Orphan jobs after a configuration change: Removing a repository (or its upstreams) from the configuration leaves its pending cache jobs to fail and dead-letter. angos scrub --cache-orphans deletes those orphans from both the pending and dead-letter partitions; combine with --dry-run to preview.

To requeue manually, move the file back into _jobs/pending/<queue>/. The filename's millis prefix continues to drive scheduling, so to force immediate re-execution rename the file with a zero prefix: 0000000000000000-<uuid>.json. A worker will pick it up on the next poll (envelope attempts and max_attempts are preserved as-is, so a job that already hit the retry ceiling will still go straight to DLQ on first failure unless you also edit the body).

Filesystem metadata store on shared storage: When [metadata_store] uses the filesystem backend, worker coordination is provided by its configured lock_strategy, not by the filesystem. A shared volume only needs to be writable by every replica and to support atomic rename within a directory. Multi-process pools require [metadata_store.fs.lock_strategy.redis]; the default lock_strategy = "memory" does not coordinate across processes even on a shared mount. If you do not want to run Redis, use the S3 metadata backend instead.

S3 metadata store requirements: When [metadata_store] uses the S3 backend with the default lock_strategy = "s3", the per-lock_key execution lock is held on an S3 object backed by conditional writes: the provider must support put_if_none_match and put_if_match. Endpoints that strip ETag from PUT responses are not supported; angos fails fast at startup rather than silently dropping jobs. Lock release uses DELETE with If-Match: <etag> on services that support it (the default); set delete_if_match = false under [metadata_store.s3] on endpoints without conditional delete to fall back to an unconditional DELETE.
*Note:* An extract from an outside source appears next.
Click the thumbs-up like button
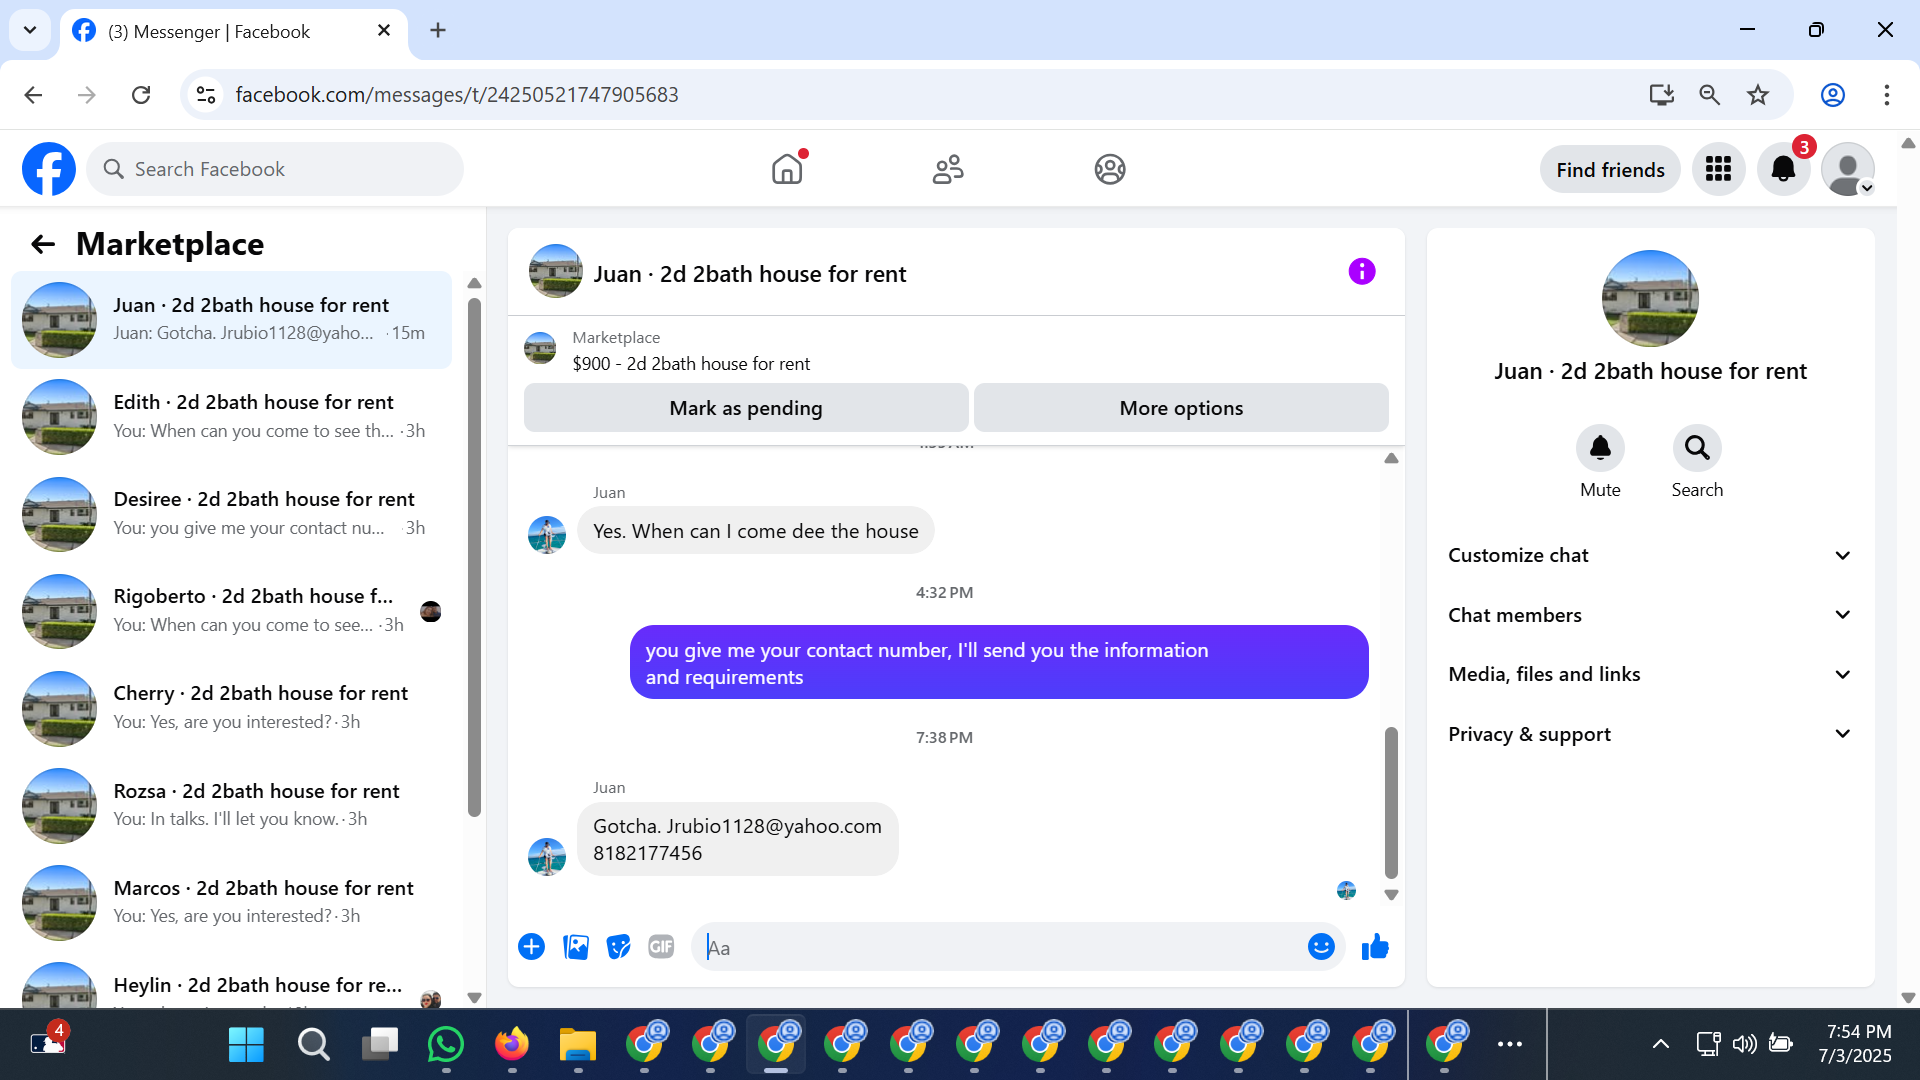1920x1080 pixels. (x=1375, y=947)
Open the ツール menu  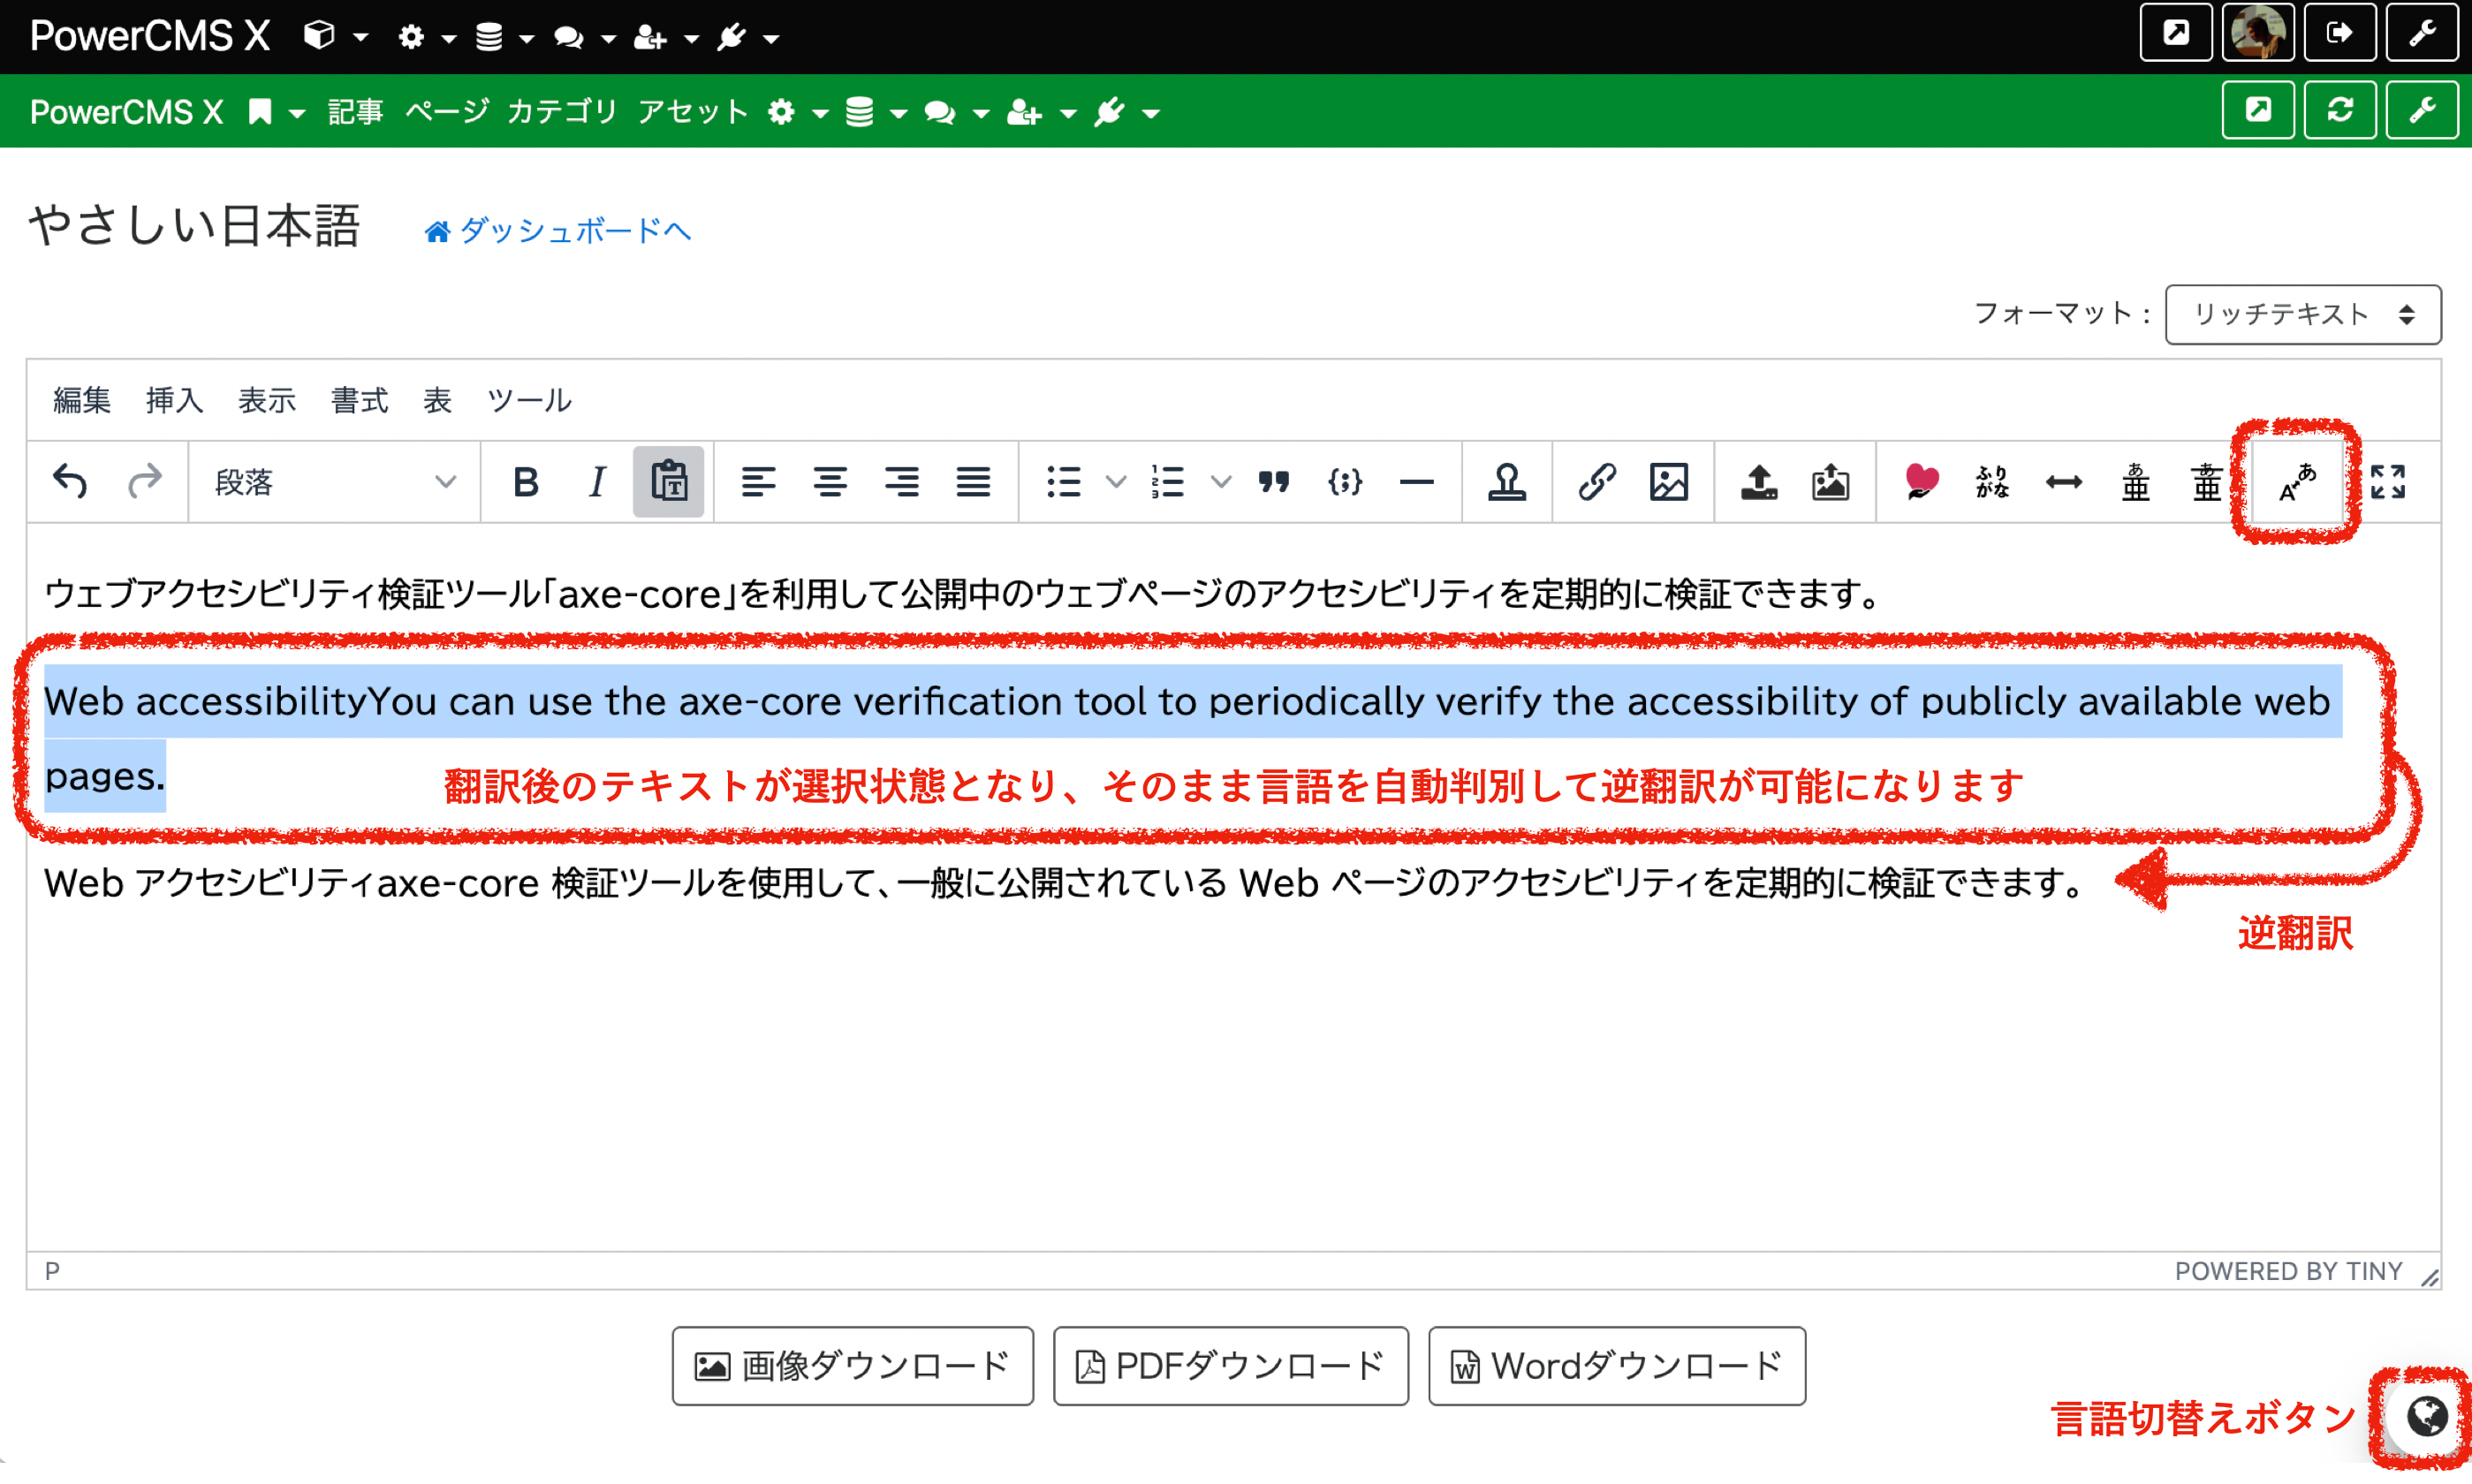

S3 LIST cost: Each enqueue scans _jobs/pending/cache/ for duplicate lock_keys. At the default pending_refresh_interval_secs = 15 and with N serve replicas each doing their own scan, total LIST rate is roughly miss_rate × N calls/s. A ListObjectsV2 returns up to 1000 keys per call, so queues with thousands of pending jobs remain cheap. The pending-gauge ticker stops paginating as soon as it crosses either threshold: the readiness horizon (first key whose storage-key prefix is past now + pending_ready_horizon_secs) or the 10 000-entry saturation cap. Both bound the per-tick cost regardless of queue depth. pending_refresh_interval_secs is enforced to be ≥ 5 at config load (sub-5s ticks induce LIST storms on S3).

Backoff schedule: Failed jobs are retried with exponential backoff: min(1 min × 2^attempts, 10 min). With the default 5-attempt budget a job retries 4 times with delays of 2, 4, 8 and 10 minutes (24 minutes total) before being moved to the dead-letter queue.

Transactional engine path: All writes (enqueue, complete, retry, and dead-letter) are routed through the transactional engine regardless of the metadata-store backend. On complete, the handler's work-product mutations (for cache.fetch_blob: Move of staged bytes to the canonical blob path, Delete of the upload-session record, and the per-namespace blob-index grant) are merged with the pending and dedup-index deletes into one engine transaction. The worker releases the per-lock_key execution lock right after that transaction settles, so the work commit and the queue cleanup land atomically and the next worker can claim the same lock_key without waiting on TTL. The on-disk layout under _jobs/pending/, _jobs/failed/, and _jobs/index/ is identical for both the filesystem and S3 backends.